◆ Task ◆
Start with the first line of the records below. Output each line exactly, ending with the one that contains "Click the Dec".

* * * * * * *

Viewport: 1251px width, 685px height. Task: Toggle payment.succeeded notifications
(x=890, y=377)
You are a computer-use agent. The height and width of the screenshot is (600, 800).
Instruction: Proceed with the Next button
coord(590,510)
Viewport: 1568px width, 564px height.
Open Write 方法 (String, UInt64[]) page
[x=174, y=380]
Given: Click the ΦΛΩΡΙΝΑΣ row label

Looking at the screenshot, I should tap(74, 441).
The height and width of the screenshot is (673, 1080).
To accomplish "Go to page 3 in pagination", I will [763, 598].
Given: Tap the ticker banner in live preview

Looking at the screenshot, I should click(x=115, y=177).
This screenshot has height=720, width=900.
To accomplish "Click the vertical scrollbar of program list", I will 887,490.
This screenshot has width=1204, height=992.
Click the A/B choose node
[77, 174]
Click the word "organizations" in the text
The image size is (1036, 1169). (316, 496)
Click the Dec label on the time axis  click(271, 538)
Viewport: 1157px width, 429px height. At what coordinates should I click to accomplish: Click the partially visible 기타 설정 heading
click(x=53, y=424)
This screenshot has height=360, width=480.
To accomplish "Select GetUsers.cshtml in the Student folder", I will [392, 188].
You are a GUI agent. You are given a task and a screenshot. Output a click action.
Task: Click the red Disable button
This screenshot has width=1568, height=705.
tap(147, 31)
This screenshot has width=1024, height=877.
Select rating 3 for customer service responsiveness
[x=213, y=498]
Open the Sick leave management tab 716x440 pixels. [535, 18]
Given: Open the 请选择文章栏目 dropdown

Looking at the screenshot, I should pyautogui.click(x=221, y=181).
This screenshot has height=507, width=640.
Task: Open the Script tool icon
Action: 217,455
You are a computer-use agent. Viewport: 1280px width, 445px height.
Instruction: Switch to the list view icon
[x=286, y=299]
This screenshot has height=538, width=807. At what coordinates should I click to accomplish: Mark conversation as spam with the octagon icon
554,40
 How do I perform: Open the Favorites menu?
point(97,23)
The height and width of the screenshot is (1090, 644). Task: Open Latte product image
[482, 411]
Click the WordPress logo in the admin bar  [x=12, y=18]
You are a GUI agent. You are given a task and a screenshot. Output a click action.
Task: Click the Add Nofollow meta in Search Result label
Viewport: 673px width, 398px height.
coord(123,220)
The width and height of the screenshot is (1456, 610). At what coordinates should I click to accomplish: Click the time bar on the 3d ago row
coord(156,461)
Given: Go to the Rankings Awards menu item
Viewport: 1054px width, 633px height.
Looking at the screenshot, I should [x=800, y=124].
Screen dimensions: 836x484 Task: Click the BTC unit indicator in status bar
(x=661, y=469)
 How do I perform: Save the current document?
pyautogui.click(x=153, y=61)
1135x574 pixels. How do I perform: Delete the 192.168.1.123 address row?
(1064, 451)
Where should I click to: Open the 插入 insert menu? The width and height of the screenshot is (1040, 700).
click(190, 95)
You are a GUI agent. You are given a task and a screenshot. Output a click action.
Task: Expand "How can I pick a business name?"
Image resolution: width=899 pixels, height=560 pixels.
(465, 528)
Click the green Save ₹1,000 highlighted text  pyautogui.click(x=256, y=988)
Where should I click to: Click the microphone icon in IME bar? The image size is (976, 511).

* * * * * * *

◆ Reply ◆
Viewport: 1251px width, 685px height. Task: Toggle payment.succeeded notifications
(x=890, y=377)
You are a computer-use agent. The height and width of the screenshot is (600, 800).
Instruction: Proceed with the Next button
coord(590,510)
Viewport: 1568px width, 564px height.
Open Write 方法 (String, UInt64[]) page
[x=174, y=380]
Given: Click the ΦΛΩΡΙΝΑΣ row label

Looking at the screenshot, I should tap(74, 441).
The height and width of the screenshot is (673, 1080).
To accomplish "Go to page 3 in pagination", I will [763, 598].
Given: Tap the ticker banner in live preview

Looking at the screenshot, I should click(x=115, y=177).
This screenshot has height=720, width=900.
To accomplish "Click the vertical scrollbar of program list", I will 887,490.
This screenshot has width=1204, height=992.
Click the A/B choose node
[77, 174]
Click the word "organizations" in the text
The image size is (1036, 1169). (316, 496)
Click the Dec label on the time axis  click(271, 538)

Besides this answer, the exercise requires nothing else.